You just do some basic one-time setup in the browser, import your OPML file, add the account to NetNewsWire, and you’re done.

The most annoying thing is a very subtle difference in how Feedly and FreshRSS treat post timestamps. Feedly will report the time that the feed was fetched, whereas FreshRSS will use the time on the post. So if a blog publishes posts in the past or there is a significant delay between publishing and when the feed is fetched, in Feedly the post will always appear at the bottom of the list, but FreshRSS will slot it in between the existing posts. I want my posts to always appear in reverse chronological order so this is a bit annoying.

An example of a website where the times on posts are not accurate is this very website! I don’t bother putting times on posts—just dates—since in 10 years of posts I only have two posts that are on the same day.
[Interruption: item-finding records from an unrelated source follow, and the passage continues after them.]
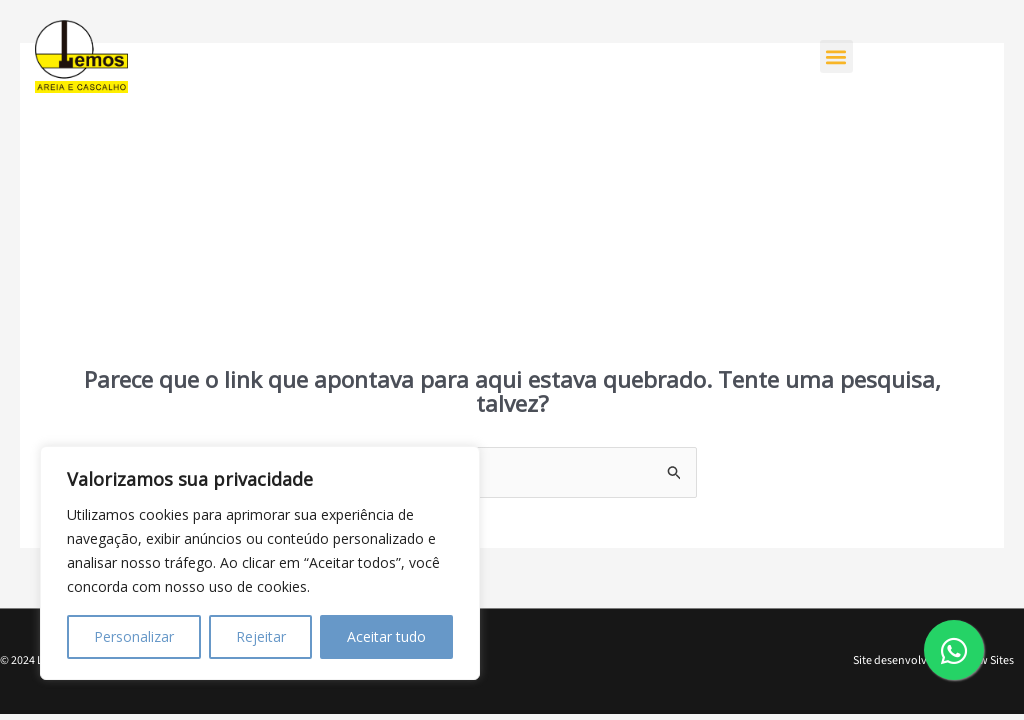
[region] (260, 563)
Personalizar (134, 636)
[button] (836, 56)
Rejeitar (261, 636)
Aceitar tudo (386, 636)
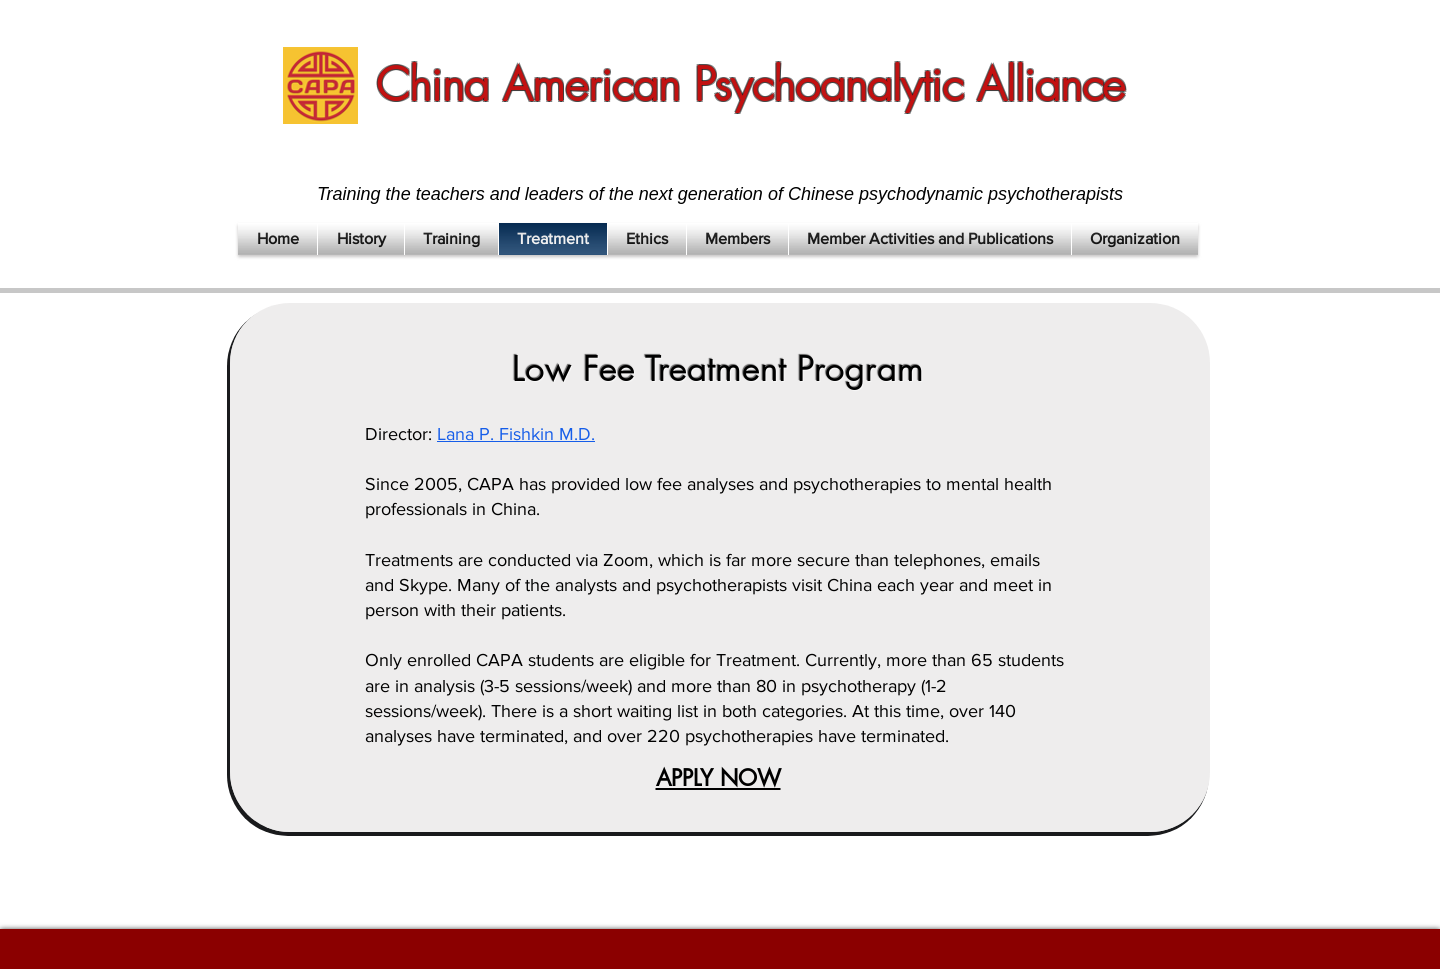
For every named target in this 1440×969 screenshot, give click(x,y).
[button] (361, 239)
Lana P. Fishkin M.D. (516, 434)
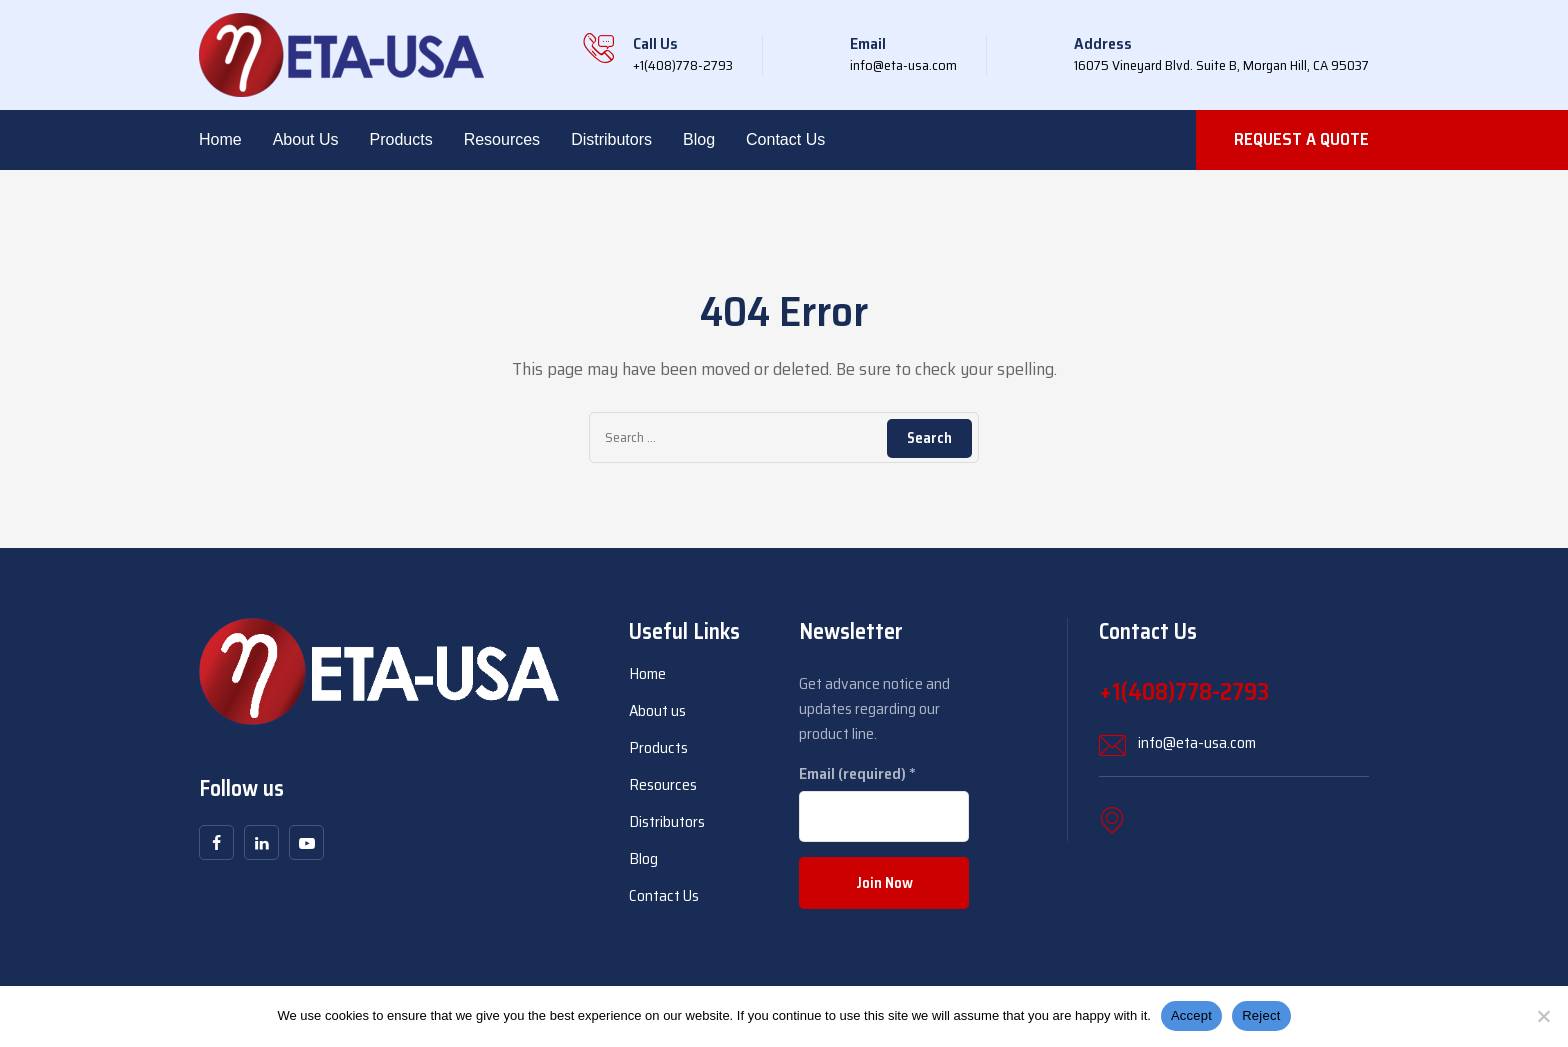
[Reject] (1543, 1016)
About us (306, 139)
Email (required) (857, 773)
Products (401, 139)
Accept (1191, 1015)
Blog (699, 139)
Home (220, 139)
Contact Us (785, 139)
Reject (1261, 1015)
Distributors (611, 139)
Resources (502, 139)
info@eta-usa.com (1197, 742)
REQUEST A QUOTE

Feedly assigns a best-guess post of when the post was published (when Feedly first saw it) whereas FreshRSS just says they were published at midnight. Which isn’t too far from the truth, as it’s half past ten as I write this.

To avoid exposing FreshRSS to the outside world, it’s only accessible when I’m connected to my VPN, so I don’t have to worry about having a domain name, SSL cert, secure login, and all that.

I haven’t had any reliability issues with FreshRSS yet, obviously the biggest disadvantage is that I’m signing myself up to be a sysadmin for it, and the time that it will break is when I’m away from home without my laptop.

  1. As of the time of writing, that is.